Persistent Markov Chain with infinite mean recurrence time

expected valuemarkov chainsmarkov-process

Given a Markov Chain $(X_n)_{n \ge 0}$, state $i \in S$ is defined as persistent if $P(T_i < \infty | X_0 = i) = 1$ (where $T_i$ is the first passage time to state $i$). Moreover, the mean recurrence time $\mu_i$ of state $i$ is $E[T_i | X_0 = i]$ which equals $\sum_n n \cdot P(T_i = n|X_0 = i)$ if the state is persistent and $\infty$ if the state is transient.

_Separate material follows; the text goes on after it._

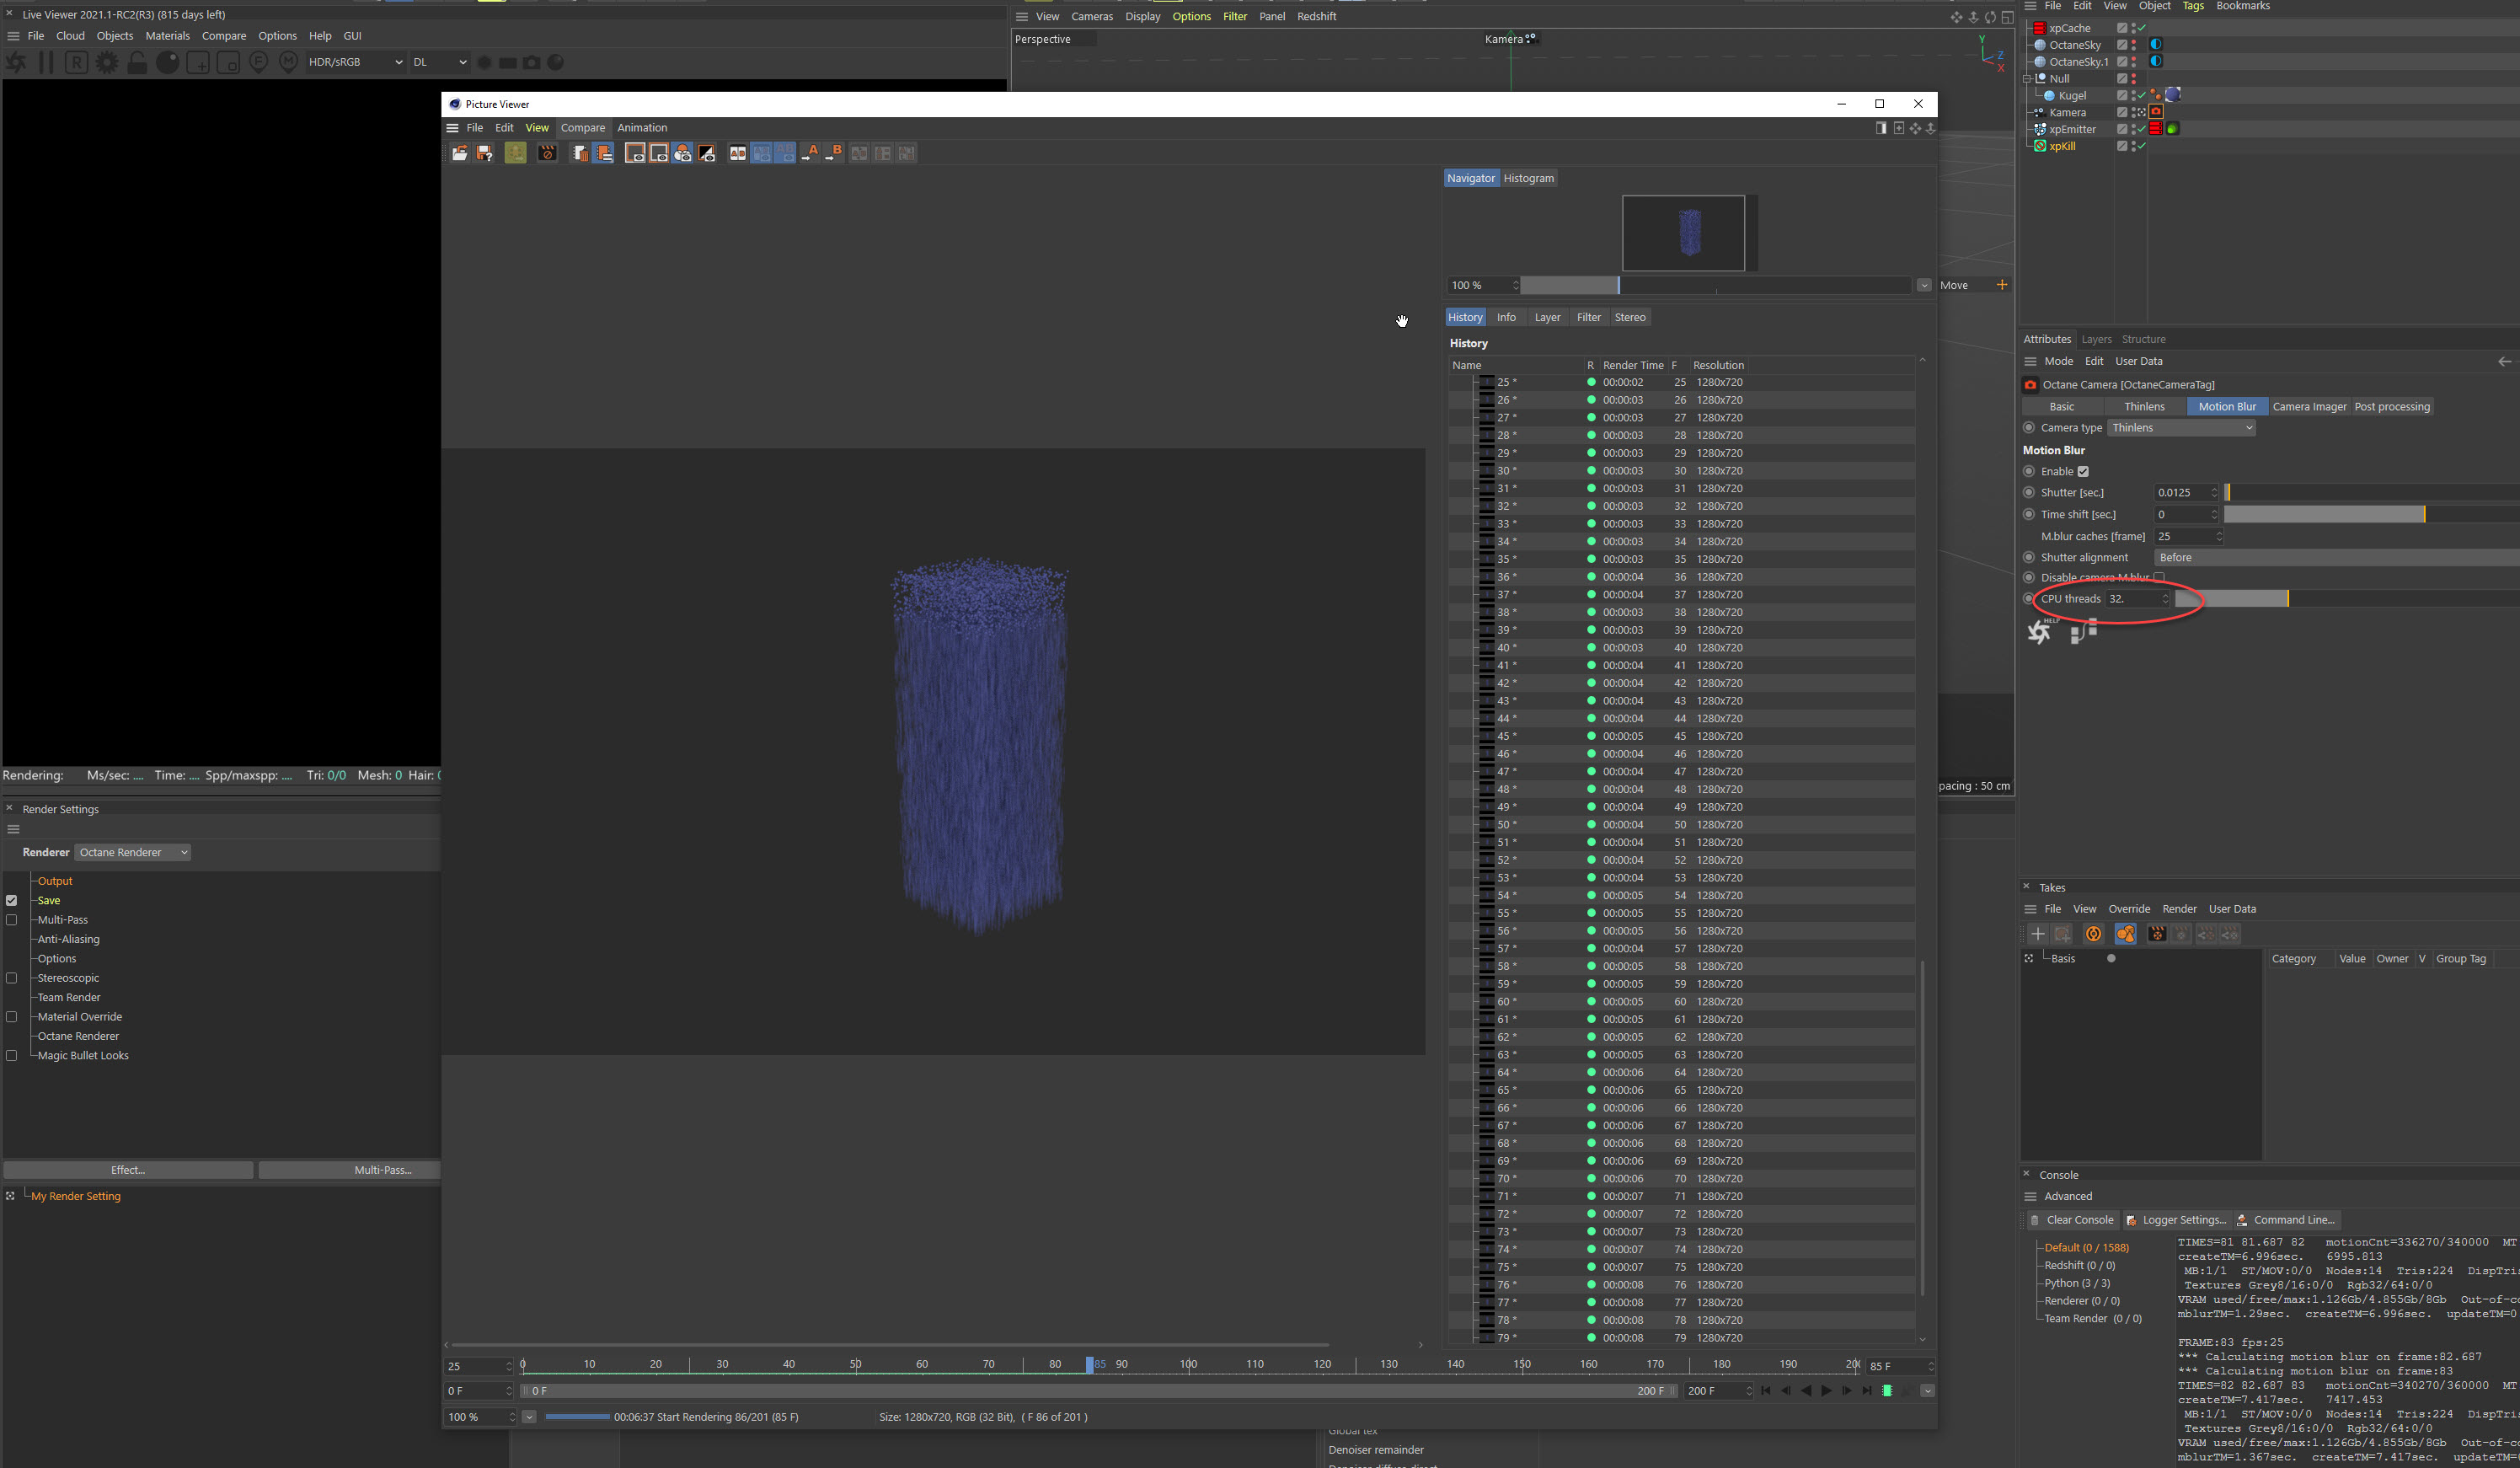Uncheck Motion Blur Enable checkbox

pos(2083,472)
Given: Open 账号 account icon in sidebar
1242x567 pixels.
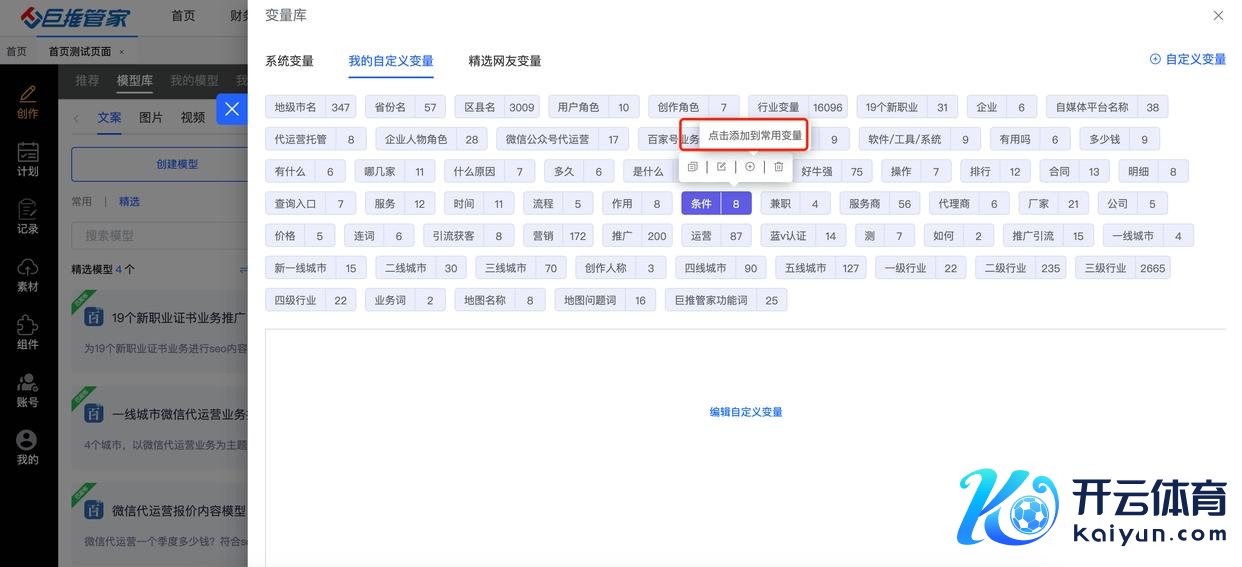Looking at the screenshot, I should [x=27, y=390].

From what I understand, just because a state is persistent that does not necessarily imply that $\mu_i$ is finite. I was wondering if someone could please provide an example of a persistent state with infinite mean recurrence time?

Thank you.

Best Answer

while I think that studying the simple symmetric random walk is the standard example here, I'll explicitly construct a different one.

Consider

$P:=\begin{pmatrix}p_{1,1} & p_{2,2} & p_{3,3} & p_{4,4} & p_{5,5} & p_{6,6} & \dots \\ 1 & 0 & 0 & 0 & 0 & 0 & \dots\\ 0 & 1 & 0 & 0 & 0 & 0 & \dots\\ 0 & 0 & 1 & 0 & 0 & 0 & \dots\\ 0 & 0 & 0 & 1 & 0 & 0 & \dots\\ \vdots & \vdots & \vdots & \vdots & \ddots & \ddots & \ddots\\ \end{pmatrix}$

This chain describes the Residual Life of an integer valued Renewal Process and sometimes goes by names like Residual Waiting Time chain. (The original post uses the term 'Persistent' -- the standard term I think is Recurrent, but it reminds me that Feller uses the term Persistent instead of Recurrent, so in case that OP uses Feller as a reference, this chain shows up in Feller vol 1, 3rd edition, page 381, and elsewhere subsequently in that chapter.)

Given its simple structure, we can easily construct a case where this chain is null recurrent.

1.) For simplicity we'll require each $p_{i,i}\gt 0$ and by inspection, there is a single communicating class -- i.e. state 1 may reach any state with positive probability and state $j\geq 2$ may reach state 1 with positive probability (in fact it reaches state 1 deterministically in exactly $j-1$ iterations).

2.) To verify recurrence, it we need to ensure that given a start in state one, we return with probability 1.

3.) To be null recurrent, we need to ensure that given a start in state one, the expected time until revisiting state one is $\infty$.

the finish
Set $p_{i,i}:=\frac{1}{i(i+1)}$
noting that
$\sum_{i=1}^{n-1}\frac{1}{i(i+1)}=1-\frac{1}{n}$
if you don't know this result -- it's a simple and worthwhile telescoping exercise.

thus
$\sum_{i=1}^{\infty}\frac{1}{i(i+1)} = 1$

so the chain is recurrent, but
$\sum_{i=1}^{\infty}i\cdot\frac{1}{i(i+1)} = \sum_{i=1}^{\infty}\frac{1}{i+1} = \infty$
because the harmonic series is divergent. Thus this is an example of a null recurrent chain.